This spring, on the occasion of her appointment as the Daniel P.S. Paul Professor of Constitutional Law, Professor Tomiko Brown-Nagin delivered a lecture titled, “On Being First: Judge Constance Baker Motley and Social Activism in the American Century.” Brown-Nagin’s talk focused on 20th century social reform through the life of Constance Baker Motley, an African-American civil rights activist, lawyer, judge, state senator, borough president — and protégé of Thurgood Marshall — who was called the “civil rights queen” for her litigation work during the 1940s and 1950s.

“Over seven decades of public life, she was a part of the waves of citizen-led activism that truly changed this country, changed our law and changed our policy,” said Brown-Nagin. “It’s because her life was so entwined with the century’s changes, that Motley can be understood to represent the American experience.”

Also a history professor in the Faculty of Arts and Sciences at Harvard University, Brown-Nagin is an award-winning legal historian and expert in constitutional law and education law and policy. Her 2011 book, “Courage to Dissent: Atlanta and the Long History of the Civil Rights Movement,” won the Bancroft Prize in U.S. History, the highest honor awarded annually to a work in the field of history. It also won the John Phillip Reid Book Award, American Society Legal History and the Zora Neale Hurston/Richard Wright Legacy Award, Non-fiction.

A sought-after teacher, she leads classes in American Legal History: Law and Social Reform, Constitutional Law, a Legal History Workshop, and a class on Topics in Education Law and Policy. She is also co-director of the recently established Law and History Program of Study at HLS.

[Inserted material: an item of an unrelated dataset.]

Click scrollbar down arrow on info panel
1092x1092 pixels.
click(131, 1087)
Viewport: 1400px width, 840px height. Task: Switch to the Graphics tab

Along with HLS Professor Gerald Neuman, she is co-editor of “Reconsidering the Insular Cases: The Past and Future of the American Empire,” published in 2015. It originated in a Harvard Law School conference, and grew into a powerful volume in which leading legal authorities examine the history and legacy of the insular cases, which are tinged with outdated notions of race and empire, and explore possible solutions for the dilemmas they created.

The endowed chair was named in honor of the late Daniel Perkins Smith Paul ’48, a leading First Amendment and environmental lawyer who successfully argued Miami Herald Publishing Co. v. Tornillo, a major press-freedom case before the Supreme Court.

Brown-Nagin is currently at work on a forthcoming biography of Constance Baker Motley, to be titled “The Only Woman in the Courtroom: Constance Baker Motley and Twentieth- Century Struggles for Equality.”